Responsibilities- Conduct penetration testing on web, mobile, and network applications to identify security risks.
- Perform static and dynamic application security testing and code reviews.
- Identify and report security vulnerabilities, providing detailed risk analysis and remediation guidance.
- Collaborate with development teams to integrate secure coding practices and improve the security lifecycle.
- Develop and maintain security testing tools and documentation.
- Stay current with emerging security threats, vulnerabilities, and mitigation techniques.
- Assist in designing and implementing application security policies and standards.
Requirements
- Bachelor's degree in Computer Science, Cybersecurity, or related field.
- At least 2 years of professional experience in penetration testing and application security assessments.
- Strong knowledge of web application security, OWASP Top 10, and common vulnerabilities.
- Experience with penetration testing tools such as Burp Suite, Metasploit, Nessus, or similar.
- Proficiency in scripting and programming languages (e.g., Python, JavaScript).
- Understanding of secure software development lifecycle (SDLC).

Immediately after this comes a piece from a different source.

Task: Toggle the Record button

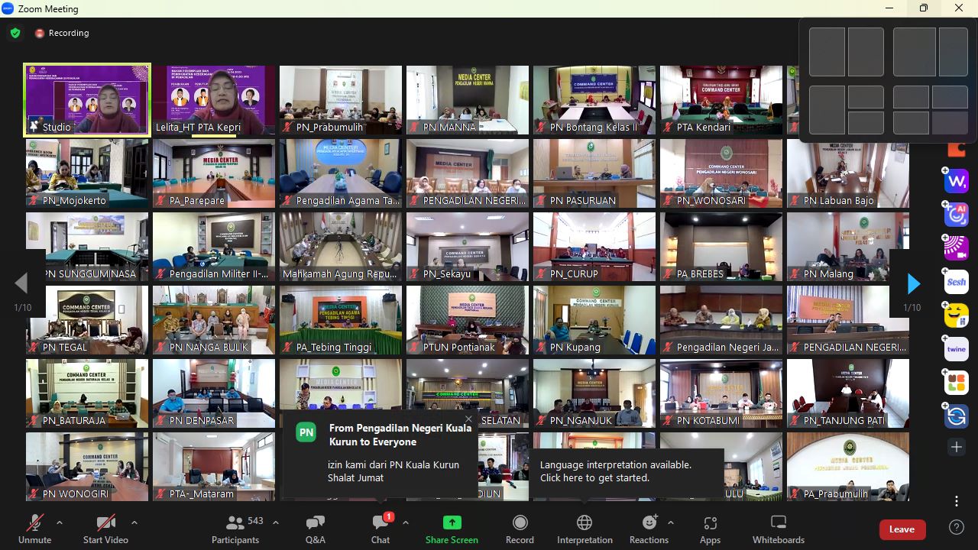Action: (520, 529)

- Excellent analytical, problem-solving, and communication skills.
- Relevant certifications such as OSCP, CEH, or GIAC (GWAPT) are highly desirable.
Benefits
- Competitive remuneration package adjusted to proven skills and experience;
- Excellent working conditions;
- Exposure to training and professional development capabilities, including the ability to engage in cutting-edge research;
- Exposure to international clients and collaborators.
Skills Required
- Bachelor's or Master's degree in Computer Science, Information Security, or related field
- 3+ years of experience as a Penetration Tester or in a similar ethical hacking role
- Strong knowledge of network protocols, operating systems, and security controls
- Hands-on experience with penetration testing tools such as Metasploit, Burp Suite, Nmap, Wireshark
- Familiarity with scripting and programming languages (e.g., Python, Bash, PowerShell)
- Understanding of common vulnerabilities and exposures (e.g., OWASP Top 10)

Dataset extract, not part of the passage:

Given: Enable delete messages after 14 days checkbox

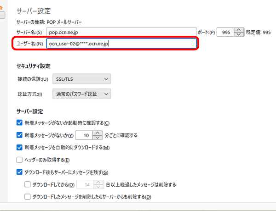Looking at the screenshot, I should 27,185.
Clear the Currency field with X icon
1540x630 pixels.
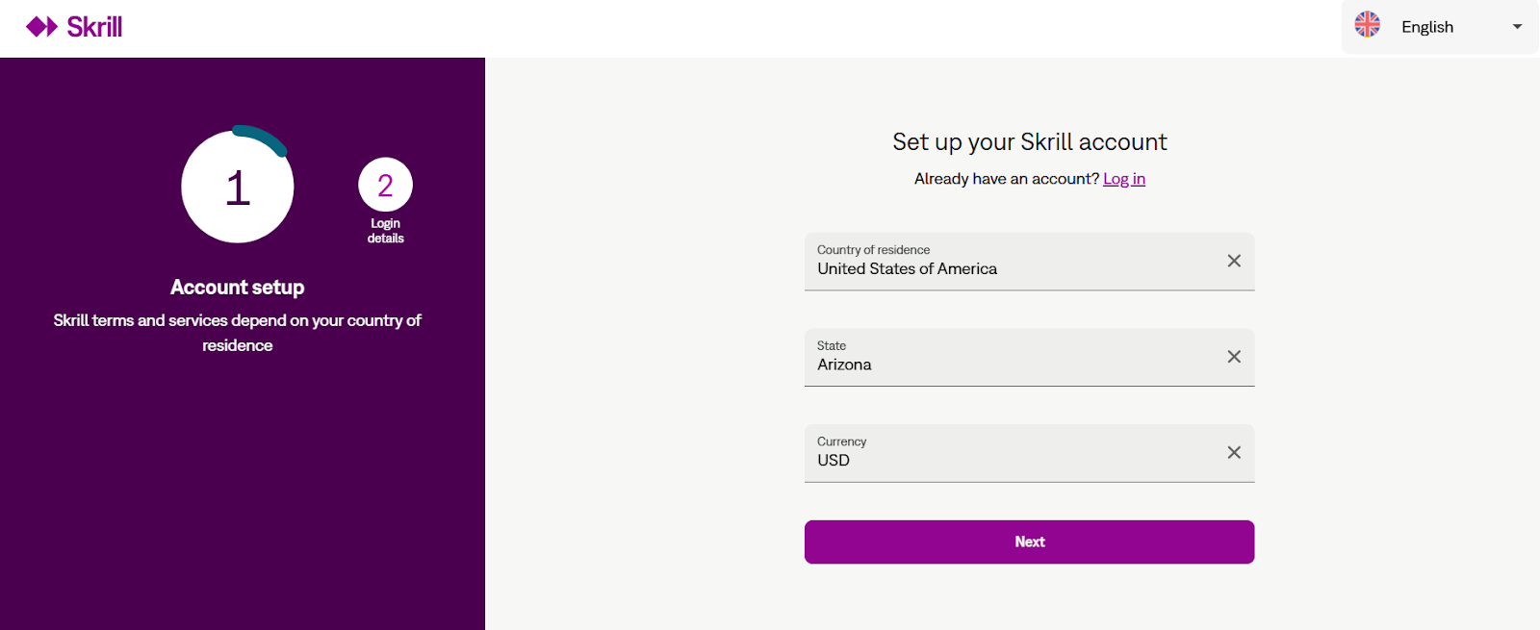(1234, 452)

- Excellent analytical, problem-solving, and communication skills
- Relevant certifications such as OSCP, CEH, or GPEN
- Knowledge of cloud security and emerging technologies
What We Do
SPHYNX offers products and solutions, and consulting services, in the areas of cyber intelligence, analytics, incident response, assurance, and certification. We provide customised and continuous security and privacy assessment solutions, covering the full range of socio-technical aspects of a modern enterprise, for internal risk management and/or external security audit and certification. Our solutions are based on our novel security assurance and certification platform and its advanced analytics and cyber intelligence. In addition, its consulting services, SPHYNX has expertise in providing customized solutions depending on client needs as well as more general training on analytics, security assessment and certification and cyber intelligence.